Python无法使用urllib或机械化来检索表单 [英] Python unable to retrieve form with urllib or mechanize
问题描述
我试图使用Python填写并提交表单,但我无法检索生成的页面。我试过了mechanize和urllib / urllib2方法来发布表单,但都遇到了问题。
我试图检索的表单在这里: http: //zrs.leidenuniv.nl/ul/start.php 。该页面是荷兰语,但这与我的问题无关。值得注意的是,表单操作会重定向到 http://zrs.leidenuniv.nl/ul/query.php
首先,这是我尝试过的urllib / urllib2方法:
$ b $
import urllib,urllib2
导入套接字,cookielib
$ b $ url url ='http://zrs.leidenuniv.nl/ul/start.php'
params = {'day':1,'month':5,'year':2012,'quickselect':unchecked,
'res_instantie':'_ALL_','selgebouw':'_ALL_',' zrssort':locatie,
'submit':Uitvoeren}
http_header = {User-Agent:Mozilla / 5.0(X11; Linux x86_64)AppleWebKit / 535.11(KHTML,像Gecko )Chrome / 17.0.963.46 Safari / 535.11,
Accept:text / html,application / xhtml + xml,application / xml; q = 0.9,* / *; q = 0.8,
Accept-Language:nl-NL,nl; q = 0.8,en-US; q = 0.6,en; q = 0.4}
timeout = 15
socket。 setdefaulttimeout(超时)
request = urllib2.Request(url,urllib.urlencode(params),http_header)

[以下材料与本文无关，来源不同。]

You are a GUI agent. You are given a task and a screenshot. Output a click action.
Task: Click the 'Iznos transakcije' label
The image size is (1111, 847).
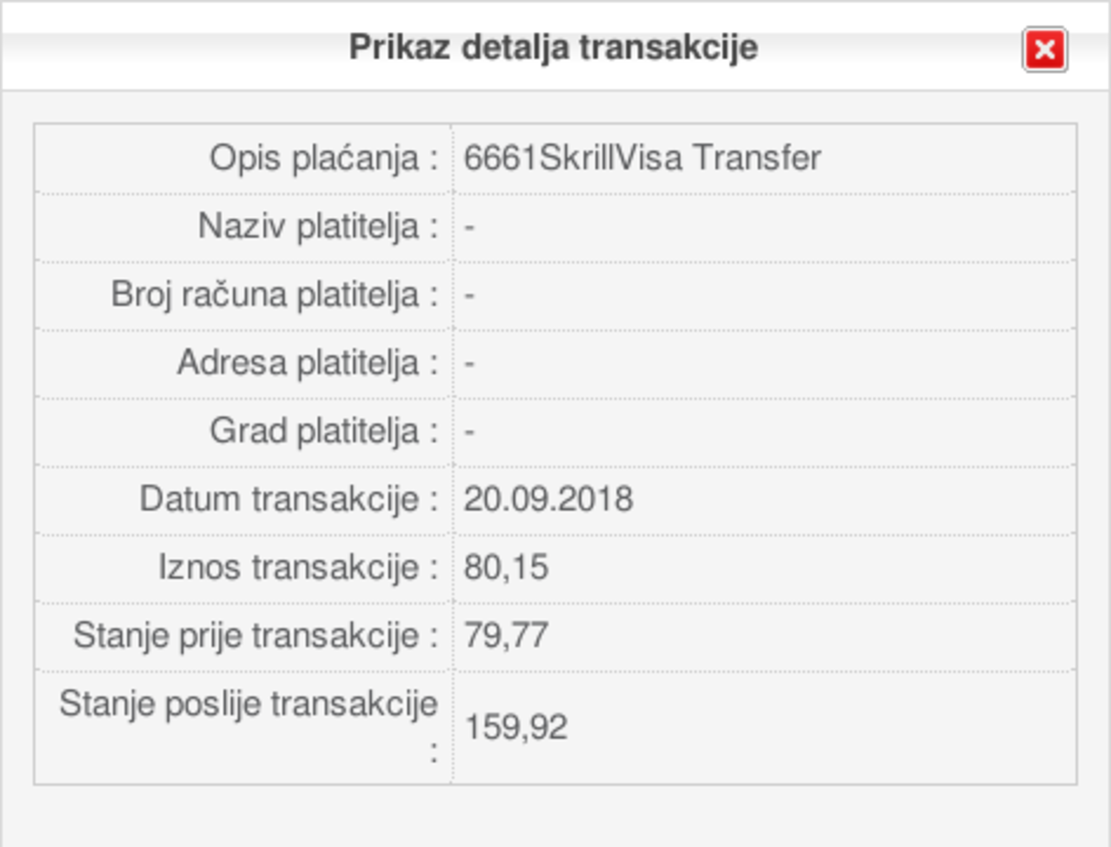[298, 567]
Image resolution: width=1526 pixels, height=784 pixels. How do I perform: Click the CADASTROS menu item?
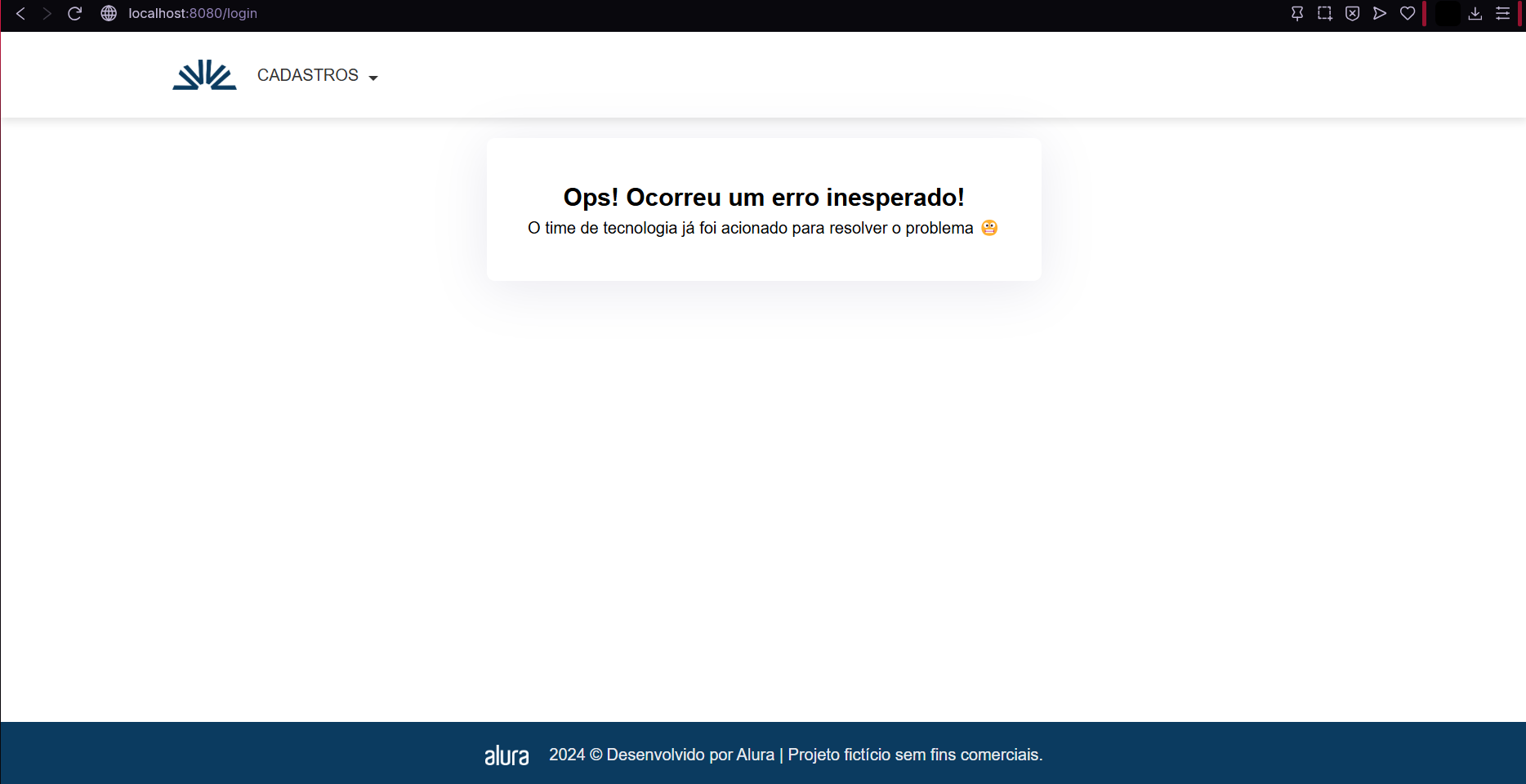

response = urllib2.urlopen(请求)
cookies = cookielib.CookieJar ()
cookies.extract_cookies(响应,请求)
cookie_handler = urllib2.HTTPCookieProcessor(cookies)
redirect_handler = urllib2.HTTPRedirectHandler()
opener = urllib2.build_opener (redirect_handler,cookie_handler)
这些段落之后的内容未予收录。